Berardi had invested in Columbus’ first and second expeditions. He became a Spanish naturalized citizen in 1494 as soon as he realized the potential for Spain’s new trade with the Indies. Another Florentine, Francisco de Riberole, who was Berardi’s partner in the annihilation of the Guanche people in the Canary islands, had become a naturalized citizen in 1492.
Berardi must have had an in with Spain’s new Secretary of the Indies Project, Juan Rodríguez de Fonseca, because Berardi received a contract under the New Permissions on April 9, 1495, the day before Isabella signed the edict. Berardi’s contract provided for three flotillas, each with four ships. One flotilla was scheduled to leave in April, one in June, and one in September. The clever Florentine set it up so that of the four ships, two would stay in the harbor at La Isabella for two weeks to conduct trade [similar to the arrangement the Venetians had with England to stay two weeks in Southampton], while the remaining two ships could explore for more land, gold, and the fabulous markets of Quinsay.
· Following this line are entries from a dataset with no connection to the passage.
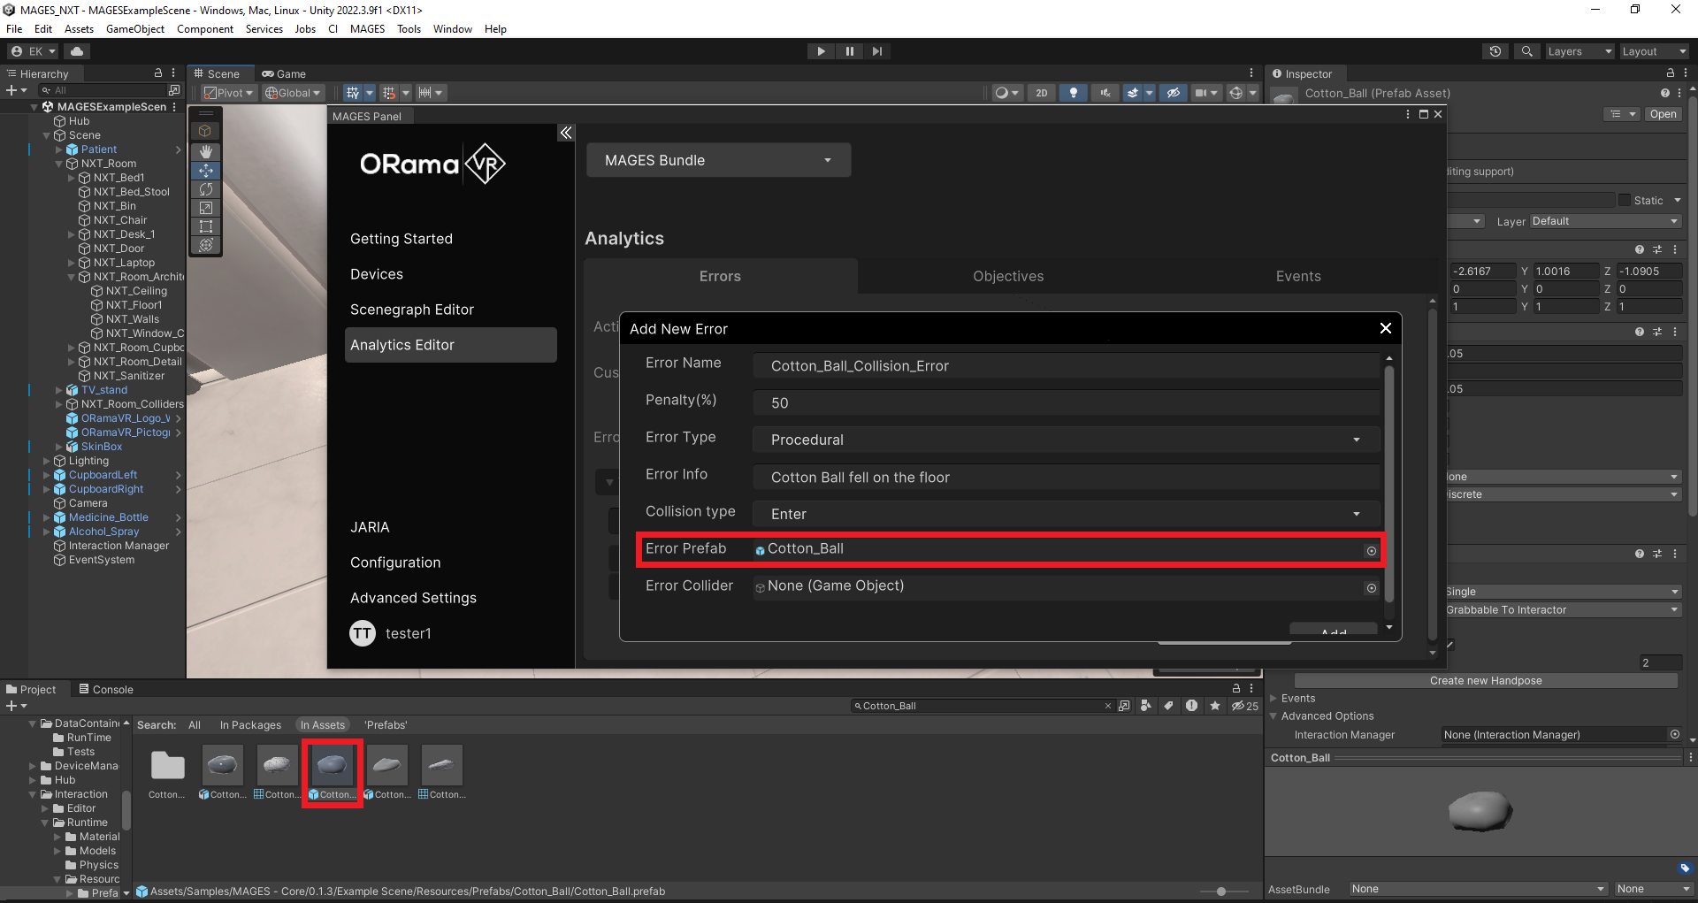Screen dimensions: 1698x903
Task: Toggle scene lighting with the bulb icon
Action: coord(1073,93)
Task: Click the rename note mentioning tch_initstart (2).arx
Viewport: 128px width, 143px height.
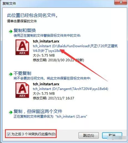Action: 50,116
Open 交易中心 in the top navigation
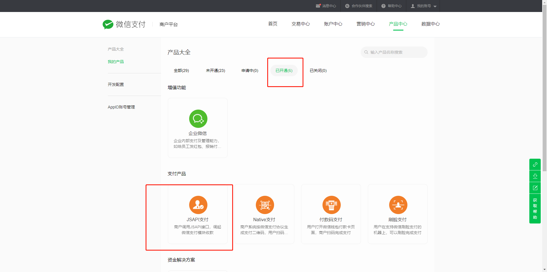547x272 pixels. coord(300,24)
De Aguado’s flotilla arrived in September. Then a second hurricane hit the island in October that wiped out everything except, again, the Niña.
Unaware that the winds were destroying his ships in La Isabella, Giannotto Berardi and his business partner, Amerigo Vespucci, were in Seville planning the next trading flotilla. In spite of Queen Isabella’s ban on slaving in the West Indies, evidence indicates that Berardi wanted to find more slaves. On October 21, 1495, Amerigo Vespucci received from Juan Rodríguez de Fonseca, 38,700 maravedi on Berardi’s account for ninety-five slaves from the Indies. [Author Douglas Hunter suggested that those Indians had been among Columbus’ first shipment of slaves who arrived to Cadiz for Berardi on April 12 and were sold before Isabella’s edict.]
But that was not all. On November 5, Fonseca paid Vespucci [again for Berardi], another 500,000 maravedi. Then Berardi’s luck turned sour. Before he could launch any more flotillas, he fell ill. He wrote a new will on December 5. Then he died on December 15.
On the other side of the Ocean Sea, and not knowing he was no longer free to claim any lands he wanted and add them to his empire, Christopher Columbus kept busy exploring and surveying in the Niña while his carpenters constructed a new vessel for him, so he could sail back to Spain. The carpenters used the wood salvaged from De Aguado’s wrecked flotilla. Columbus named his new vessel the India. He headed her for home on March 10, 1496 and arrived in Cadiz on June 11.
- The galley was probably a long rowboat with one or two sails, similar to what the English called a shallop.
- New England colonists would also name their first construction after their location. In 1607, they built a pinnace named the Virginia.